L’IA remplacera-t-elle les salariés ? À l’Ouest, les patrons des géants du secteur mettent de l’eau dans leur vin. Après avoir prophétisé le pire pour le marché du travail, Jensen Huang (Nvidia) et Sam Altman (Open AI) ont assuré que ses conséquences étaient surestimées, afin de rassurer les investisseurs à l’approche de leur entrée en bourse. À l’Est, la question est réglée… par les juges.
Deux tribunaux de Hangzhou et de Pékin ont récemment statué qu’une entreprise ne pouvait licencier au prétexte qu’une IA était capable d’effectuer le travail d’un collaborateur. Le droit du travail chinois n’autorise les licenciements que si l’exécution du contrat est rendue impossible par un changement extérieur à l’entreprise. Une technologie qu’elle choisit elle-même de déployer n’est donc pas un motif valable.

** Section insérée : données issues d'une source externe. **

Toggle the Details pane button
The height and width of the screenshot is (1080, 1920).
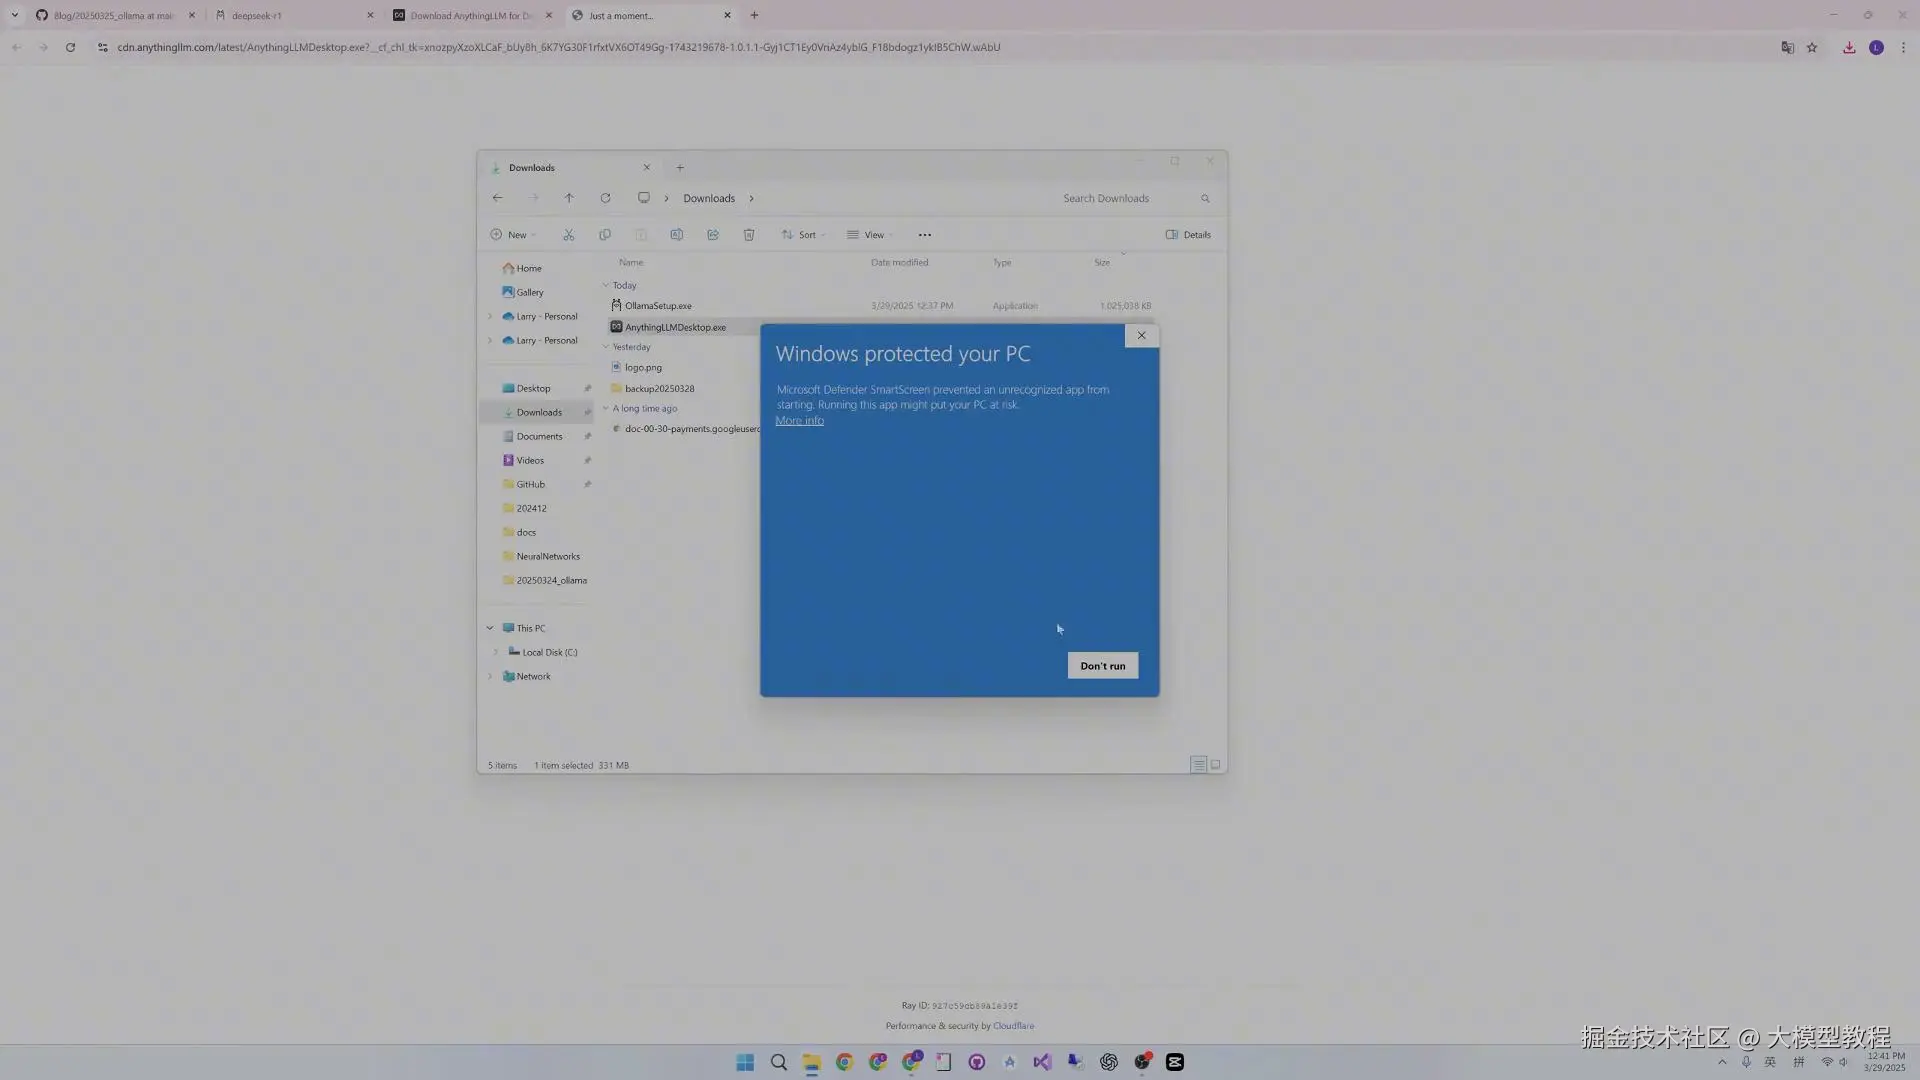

Ces décisions traduisent une préoccupation sociale et politique. Le chômage des jeunes urbains dépasse actuellement 15 % en Chine, dans un contexte économique fragilisé par la crise immobilière et le ralentissement de la consommation. La justice chinoise envoie ainsi le message que le coût de l’automatisation ne doit pas être supporté uniquement par les salariés.
Cela ne signifie pas, pour autant, que Pékin souhaite ralentir sur le sujet. Le pays vient d’entamer la modernisation de son réseau de surveillance, le plus vaste au monde, en y intégrant de l’IA avancée afin de donner aux forces de police des capacités d’analyse en temps réel, ainsi que la possibilité de prédire les incidents en détectant les comportements inhabituels.